Familiares dos 4 indígenas chiquitanos mortos pelo Grupo Especial de Fronteira (Gefron) em 11 de agosto, na região de fronteira do Brasil com a Bolívia cobraram Justiça na missa realizada na quarta-feira (2), com a presença de representantes brasileiros da Corregedoria da Polícia Militar e do Conselho Indigenista Missionário (Cimi). Segundo os parentes dos homens mortos, eles foram torturados e assassinados pelos agentes de segurança brasileiros. A Polícia de Mato Grosso alega confronto.
Em uma missa celebrada embaixo de uma árvore, familiares e amigos choraram a perda dos homens mortos na há quase um mês, após terem saído para caçar, no povoado de San José de La Fronteira. Uma comitiva brasileira, composta por representantes do Gefron, Corregedoria da PM, Federação dos Povos Indígenas (Fepoimt) e Centro de Direitos Humanos Henrique Trindade.
No boletim d eocorrência registrado pelo Gefron, foi afirnado que os indígenas boliviados estavam armados e transportavam drogas. No entanto, as famílias rejeitam essa hipótese e acusam os policiais de tortura, pois eles foram encontrados com sinais de tortura, como orelhas cortadas e hematomas no rosto.
Em entrevista ao Pantanal de Comunicacion, a família de Arsindo Sumbre García afirma que foram encontradas com ele 4 armas, sendo que ele não possuía dinheiro para comprar esses revólveres.
"O Gefron vive passando aqui, tratam a gente como se fossem animais, não tem respeito.
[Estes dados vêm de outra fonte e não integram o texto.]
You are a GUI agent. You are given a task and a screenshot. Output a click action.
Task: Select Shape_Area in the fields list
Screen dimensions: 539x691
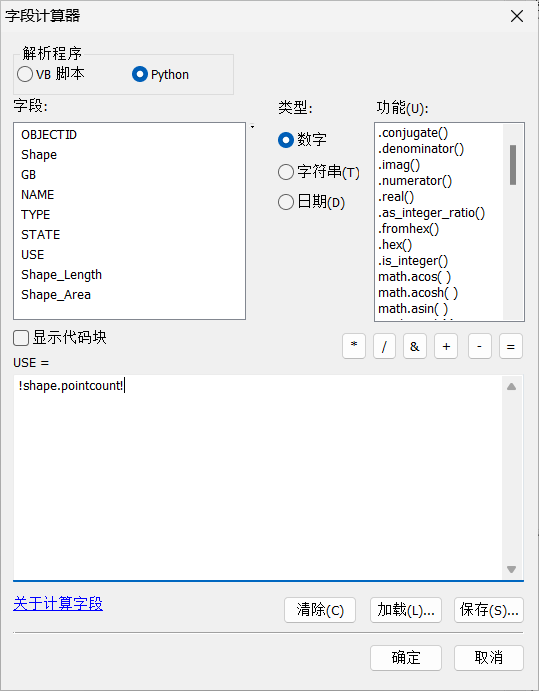click(56, 294)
Mas a justiça será feita. Pelo menos para acalmar um pouco a dor", disse uma das familiares à Pantanal Comunicacion.
Além de Arsindo foram mortos Ezequiel Pedraza Tosube, 18, Yonas Pedraza Tosube e Paulo Pedraza Chore. O Consulado da Bolívia fez uma representação em Cáceres sobre a morte dos indígenas cobrando explicações do Gefron. O Ministério Público boliviano também acompanha o caso.